Aschlafly wrote the essay Mystery:Did Jesus Write the Epistle to the Hebrews?. This wouldn't have been to problematic, but now he puts his outlandish idea into an article in the main space (Epistle to the Hebrews). First he wrote:

"The Epistle to the Hebrews is the nineteenth book of the New Testament, and one of the greatest mysteries in all of intellectual history: the authorship of this brilliant work is unknown, and the most plausible theory is that Jesus himself wrote or dictated it."

User:Iduan toned this down somewhat, so that we read at the moment:

"The Epistle to the Hebrews is the nineteenth book of the New Testament, and one of the greatest mysteries in all of intellectual history: the authorship of this brilliant work is unknown, and one plausible theory is that Jesus himself wrote or dictated it."

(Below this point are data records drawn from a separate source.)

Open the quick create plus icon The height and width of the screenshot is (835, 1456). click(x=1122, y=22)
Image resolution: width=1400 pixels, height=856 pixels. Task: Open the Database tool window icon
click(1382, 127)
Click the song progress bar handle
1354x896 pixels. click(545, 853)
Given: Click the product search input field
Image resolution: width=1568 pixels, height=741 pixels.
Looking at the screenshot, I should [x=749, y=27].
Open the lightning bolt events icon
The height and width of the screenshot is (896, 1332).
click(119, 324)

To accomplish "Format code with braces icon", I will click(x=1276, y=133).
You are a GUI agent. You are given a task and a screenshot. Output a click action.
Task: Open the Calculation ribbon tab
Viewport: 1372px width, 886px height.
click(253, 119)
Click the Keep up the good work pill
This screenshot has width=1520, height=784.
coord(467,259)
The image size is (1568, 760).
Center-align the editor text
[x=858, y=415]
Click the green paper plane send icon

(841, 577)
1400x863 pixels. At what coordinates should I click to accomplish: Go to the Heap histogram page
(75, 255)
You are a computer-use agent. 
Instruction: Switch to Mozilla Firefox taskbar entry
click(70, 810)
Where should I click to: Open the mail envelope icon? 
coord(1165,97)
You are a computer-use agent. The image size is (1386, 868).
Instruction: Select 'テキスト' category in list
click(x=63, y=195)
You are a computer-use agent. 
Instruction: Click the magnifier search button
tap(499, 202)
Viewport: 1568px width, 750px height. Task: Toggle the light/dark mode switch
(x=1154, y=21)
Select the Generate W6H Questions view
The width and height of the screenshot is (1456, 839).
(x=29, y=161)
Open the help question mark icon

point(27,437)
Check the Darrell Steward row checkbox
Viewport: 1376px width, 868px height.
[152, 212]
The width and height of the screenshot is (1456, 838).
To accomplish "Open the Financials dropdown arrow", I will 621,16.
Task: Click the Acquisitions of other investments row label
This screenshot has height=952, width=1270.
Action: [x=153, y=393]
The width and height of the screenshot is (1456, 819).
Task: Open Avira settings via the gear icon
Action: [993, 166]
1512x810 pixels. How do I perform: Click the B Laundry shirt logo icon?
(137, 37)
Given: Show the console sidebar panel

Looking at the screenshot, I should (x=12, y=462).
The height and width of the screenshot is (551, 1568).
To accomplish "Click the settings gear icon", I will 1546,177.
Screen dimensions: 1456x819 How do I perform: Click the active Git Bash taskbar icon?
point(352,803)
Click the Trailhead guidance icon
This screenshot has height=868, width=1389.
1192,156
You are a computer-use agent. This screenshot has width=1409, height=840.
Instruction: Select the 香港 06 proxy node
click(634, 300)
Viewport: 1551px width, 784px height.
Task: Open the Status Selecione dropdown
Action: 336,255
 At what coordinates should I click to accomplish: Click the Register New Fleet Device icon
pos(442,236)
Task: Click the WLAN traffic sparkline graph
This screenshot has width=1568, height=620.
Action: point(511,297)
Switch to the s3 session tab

I couldn't find any Biblical scholar who shares this idea, I couldn't find any authorative figure who promotes this - and this isn't much of a surprise if you read the epistle for yourself! The only "scholar" who has proposed this "theory" in the last 2000 years is Andrew Schlafly.

I tried to delete this sentence, and then I tried to make it clear that this idea is a personal insight by Andrew Schlafly. My edits were reverted: any reader of this encyclopedia gets the impression that this theory is something commonly known or well discussed. That's utterly untrue.

I tend to be quite strict on Biblical matters - I'm often accused of being nitpicky. As one of the sysops of Conservapedia who was active in 2012 I ask you to weigh in on this problem: maybe it is just me and most of the of you and your fellow sysops think that it is acceptable to present an insight of a single person in a Biblical matter (an insight shared by virtually no one) as a plausible theory. But - as the title of this section indicates - for me this is a very serious matter.